Hilton v. Stewart

Decision Date23 June 1908
Citation15 Idaho 150,96 P. 579
PartiesANNIE F. A. HILTON, Respondent, v. SAMUEL W. STEWART, Executor of the Estate of JOHN R. PARK, Deceased, Appellant
CourtIdaho Supreme Court

FOREIGN JUDGMENTS-EVIDENCE-MARRIAGE-RES ADJUDICATA-ESTOPPEL.

1. Under sec. 2428, Rev. Stat., "All marriages contracted without this state, which would be valid by the laws of the country in which the same were contracted, are valid in this state."

2. The judgment and decree of the supreme court of the state of Utah, adjudging and decreeing a marriage performed in that state, to be a common-law marriage and to evidence which the following certificate was issued: "John Rockey Park born Tiffin, Seneca, Ohio, 7 May, 1833. Annie Flora Armitage born Nottinghill, London, 19 February, 1853. The above parties were sealed by Prest. D. H. Wells in the presence of Emeline Free Young, at her residence in Salt Lake City, U T., Dec. 5, 1872. The lady being on her supposed death bed. Daniel H. Wells,"-is admissible in evidence in an action in this state involving the marriage status between the same parties.

3. The judgment and decree of the supreme court of the state of Utah, adjudging and decreeing a marriage performed in that state to be valid, in an action involving the validity of such marriage, controls and governs this court, in an action in this state between the same parties involving the validity of such marriage and the marriage status of the parties thereto.

4. To make the matter res adjudicata, it is immaterial that the question alleged to have been settled by a former adjudication was determined in a different kind of proceeding or a different form of action from that in which the estoppel is claimed. The test is, was the question actually and directly in issue and judicially determined in the former suit between the same parties or their privies by a court of competent jurisdiction?

5. A person nominated as executor by a will probated in the state of Utah, and appointed as such in that state, and afterward appointed administrator (with the will annexed) in this state, represents said estate in both jurisdictions, and occupies the same position with reference to all controversies and suits by or against said estate, and in that respect, and to that extent, is the same person in both states.

6. The courts of Utah, having decided that a divorce granted by the Mormon church was illegal and void, and did not terminate the marriage relation between the parties thereto, in an action involving the validity of said divorce, fixed and determined the status of such parties, and controls and governs the courts of this state in an action involving the validity of such divorce.

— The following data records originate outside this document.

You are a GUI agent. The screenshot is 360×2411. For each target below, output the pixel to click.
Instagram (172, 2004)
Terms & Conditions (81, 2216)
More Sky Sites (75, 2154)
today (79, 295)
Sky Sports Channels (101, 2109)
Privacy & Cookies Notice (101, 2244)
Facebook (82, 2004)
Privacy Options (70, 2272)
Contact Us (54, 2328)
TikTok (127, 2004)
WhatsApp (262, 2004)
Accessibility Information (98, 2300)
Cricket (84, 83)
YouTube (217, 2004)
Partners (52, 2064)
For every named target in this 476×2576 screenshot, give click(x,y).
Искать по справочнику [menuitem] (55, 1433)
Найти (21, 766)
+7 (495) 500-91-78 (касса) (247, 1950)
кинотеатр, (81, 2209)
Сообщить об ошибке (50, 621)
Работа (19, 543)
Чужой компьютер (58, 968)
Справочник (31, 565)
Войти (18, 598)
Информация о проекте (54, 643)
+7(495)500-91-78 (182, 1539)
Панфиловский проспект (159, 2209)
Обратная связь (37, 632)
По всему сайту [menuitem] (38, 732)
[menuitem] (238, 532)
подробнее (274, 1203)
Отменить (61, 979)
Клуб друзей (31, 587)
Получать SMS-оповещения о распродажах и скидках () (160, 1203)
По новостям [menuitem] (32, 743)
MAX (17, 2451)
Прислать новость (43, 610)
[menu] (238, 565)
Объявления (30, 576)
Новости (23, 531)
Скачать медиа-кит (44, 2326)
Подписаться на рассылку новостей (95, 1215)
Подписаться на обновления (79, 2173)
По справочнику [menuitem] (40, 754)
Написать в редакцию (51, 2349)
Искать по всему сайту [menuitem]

7. A wife, who does not assert her rights to or interest in the property of her husband until after his death, even though living separate and apart from such husband, but does assert such right immediately after the death of such husband, and prosecutes her action with diligence, is not guilty of laches or estopped from asserting such right.

8. In an action involving the validity of a marriage and the right of a surviving wife or widow to her interest as such in her deceased husband's property, she is not estopped from maintaining such action on the ground of public policy, morality or decency, where it appears that she may have honestly believed that she had been legally divorced from her said husband, even though she has lived with another as his wife.

(Syllabus by the court.)

APPEAL from the District Court of the Sixth Judicial District, for Fremont County. Hon. James M. Stevens, Judge.

An action to determine the right of the wife to a one-half interest in the property of the husband at the time of his death, and to have such interest set off and decreed to said applicant upon the final settlement of said estate. Judgment for petitioner affirmed.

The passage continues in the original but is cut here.